Editor's Note: Read our profile of What the Festival 2013 in our Summer Guide, and find out how to win passes.
Ask anyone: day passes are for dilettantes. Our region’s myriad wilderness-located, music-centric, camping-compatible festivals demand a little more investment than the mere ticket price; you’ve got to sleep in a tent, "go" in a honey bucket, schlep your supplies for miles. Fest-heads take this challenge in stride. Wearing crazy (but always weather-appropriate) costumes as they blaze through unknown terrain, they comport themselves like live-action avatars from video games, collecting talismans and consuming various substances for strength points as they undertake each mission. Meet some festival folks in our slide show! (Left)
For these people, music appreciation is only a facet of the larger experience. While the bands at a given fest are a set of names you drop back at the office or dorm, the experience is a multi-sensory milieu so immersive and addictive that festheads are rarely satisfied with one fix per summer.
Last weekend was the advent of What The Festival, a brand-new event whose dates nipped at the heels of Sasquatch, squared off against Fairieworlds, and beat Pickathon to the punch. Its musical flavor of choice, dance/electronica, may have conjured premonitions of Bono sunglasses and doublewide raver trousers—but it actually attracted the same fest-heads as other summer sleepovers. By the time Portland Monthly caught wind of "WTF," its name had already been whispered around campfires, tagged on Twitter, and yelled down enough shared-housing stairwells that many tiers of tickets were reportedly sold out.
Not to be deterred, Culturephile scored a camping pass! With a utility belt and a jug of water, your reporters surveyed the scene, snapping photos of willing festival folk and asking them to share their first impressions. (We can neither confirm nor deny our participation in frenzied dance breaks between story-seeking.) Here’s a summary of what they said, with more direct quotes in the slide show.
Location, location, location. This real estate refrain rang out louder than marquee acts like Ghostland Observatory and Beats Antique. Praising everything from the basalt formations to the festival campus’s plentiful chill-zones, most of the folks we talked to had something particularly nice to say about the place.
WTF’s White River Canyon location is indeed a pristine, spacious acreage, and its festival use seems fastidiously well-planned. Striking a balance between Burning Man’s stewardly "leave no trace" policy and Sasquatch’s (or Trash-squatch’s) hedonistic pile-it-to-the-sky practices, WTF maintains a low-stress cleanliness and a navigable feel that will only be threatened if and when its projected capacity grows in future seasons. Cloudless weather complimented by plentiful shade structures, free drinking water, organic food options and a centrally located wading pool made Sasquatch seem like a merciless gladiator death march by comparison—but put WTF on a comfort par with Pickathon.

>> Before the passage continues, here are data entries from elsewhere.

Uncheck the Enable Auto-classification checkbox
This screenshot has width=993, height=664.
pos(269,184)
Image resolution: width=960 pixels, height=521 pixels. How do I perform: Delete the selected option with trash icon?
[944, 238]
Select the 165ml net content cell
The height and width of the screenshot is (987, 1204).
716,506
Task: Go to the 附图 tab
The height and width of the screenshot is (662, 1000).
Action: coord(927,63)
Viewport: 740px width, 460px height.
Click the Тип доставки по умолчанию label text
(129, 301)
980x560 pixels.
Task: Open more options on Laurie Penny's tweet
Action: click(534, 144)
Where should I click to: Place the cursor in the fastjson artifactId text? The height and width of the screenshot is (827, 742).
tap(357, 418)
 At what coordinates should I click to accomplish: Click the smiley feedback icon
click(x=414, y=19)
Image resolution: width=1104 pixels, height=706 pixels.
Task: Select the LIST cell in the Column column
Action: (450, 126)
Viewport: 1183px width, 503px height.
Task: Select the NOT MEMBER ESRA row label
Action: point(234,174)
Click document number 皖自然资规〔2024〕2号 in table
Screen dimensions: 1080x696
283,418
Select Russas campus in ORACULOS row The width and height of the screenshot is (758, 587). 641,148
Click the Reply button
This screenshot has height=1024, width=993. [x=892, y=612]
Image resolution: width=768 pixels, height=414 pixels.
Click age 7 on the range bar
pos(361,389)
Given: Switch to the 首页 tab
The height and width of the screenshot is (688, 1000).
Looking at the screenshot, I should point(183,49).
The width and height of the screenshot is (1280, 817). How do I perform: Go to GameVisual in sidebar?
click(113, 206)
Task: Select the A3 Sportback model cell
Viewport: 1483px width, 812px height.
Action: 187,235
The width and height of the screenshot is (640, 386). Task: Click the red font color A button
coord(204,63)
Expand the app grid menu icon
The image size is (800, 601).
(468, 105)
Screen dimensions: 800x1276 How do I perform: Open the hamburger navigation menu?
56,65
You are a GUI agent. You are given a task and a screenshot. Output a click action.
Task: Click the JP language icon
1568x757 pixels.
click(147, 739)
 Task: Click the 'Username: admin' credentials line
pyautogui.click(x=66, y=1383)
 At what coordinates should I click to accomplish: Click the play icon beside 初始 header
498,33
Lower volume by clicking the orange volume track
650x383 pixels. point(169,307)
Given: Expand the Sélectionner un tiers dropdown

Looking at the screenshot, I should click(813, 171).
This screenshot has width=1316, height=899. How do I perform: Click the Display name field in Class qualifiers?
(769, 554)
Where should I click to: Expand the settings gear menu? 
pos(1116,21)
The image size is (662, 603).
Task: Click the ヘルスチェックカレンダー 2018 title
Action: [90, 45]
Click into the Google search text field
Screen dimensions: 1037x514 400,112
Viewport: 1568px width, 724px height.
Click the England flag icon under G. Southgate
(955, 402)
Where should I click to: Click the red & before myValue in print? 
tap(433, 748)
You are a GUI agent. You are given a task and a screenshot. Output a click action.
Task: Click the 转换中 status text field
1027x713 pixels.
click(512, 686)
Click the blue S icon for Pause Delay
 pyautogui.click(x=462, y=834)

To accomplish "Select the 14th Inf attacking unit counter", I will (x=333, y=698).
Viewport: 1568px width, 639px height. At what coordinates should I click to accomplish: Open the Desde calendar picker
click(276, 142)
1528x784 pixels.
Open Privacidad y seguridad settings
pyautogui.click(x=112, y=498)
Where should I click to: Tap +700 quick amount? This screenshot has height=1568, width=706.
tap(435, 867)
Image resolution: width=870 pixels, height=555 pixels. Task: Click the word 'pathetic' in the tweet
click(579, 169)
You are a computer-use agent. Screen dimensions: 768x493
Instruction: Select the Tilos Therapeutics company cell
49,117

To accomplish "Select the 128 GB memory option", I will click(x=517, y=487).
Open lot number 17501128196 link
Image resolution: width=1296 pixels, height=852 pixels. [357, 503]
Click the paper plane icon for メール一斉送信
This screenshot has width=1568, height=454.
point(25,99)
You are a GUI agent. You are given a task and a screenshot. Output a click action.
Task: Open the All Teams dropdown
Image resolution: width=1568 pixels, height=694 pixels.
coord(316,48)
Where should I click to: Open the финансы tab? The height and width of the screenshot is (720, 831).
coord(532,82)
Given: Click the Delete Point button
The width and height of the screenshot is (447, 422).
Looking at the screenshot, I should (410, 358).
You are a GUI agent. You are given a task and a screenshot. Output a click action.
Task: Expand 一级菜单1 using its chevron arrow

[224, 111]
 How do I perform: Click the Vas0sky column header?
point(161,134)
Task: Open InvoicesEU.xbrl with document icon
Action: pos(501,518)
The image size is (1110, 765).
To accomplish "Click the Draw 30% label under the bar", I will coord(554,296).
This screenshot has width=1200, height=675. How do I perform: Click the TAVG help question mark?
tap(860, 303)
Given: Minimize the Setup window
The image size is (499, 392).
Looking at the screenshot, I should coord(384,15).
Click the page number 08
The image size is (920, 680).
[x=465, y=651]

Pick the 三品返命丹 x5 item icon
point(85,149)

In addition to two large stages (irreverently dubbed "Effin" and "WTF"), a third vaudeville-style mini stage (called "LOL") hosted solo and lo-fi acts like Cello Joe, who alternated between creating live loop-scapes and sitting in on multi-player jam sessions that laid dance music structures bare. Watching these folks re-create dance grooves from acoustic rudiments held a similar charm to watching artisans spin wool skeins at a Renn Faire—an acknowledgement that these repetetive thumps and bass licks were "where it all came from."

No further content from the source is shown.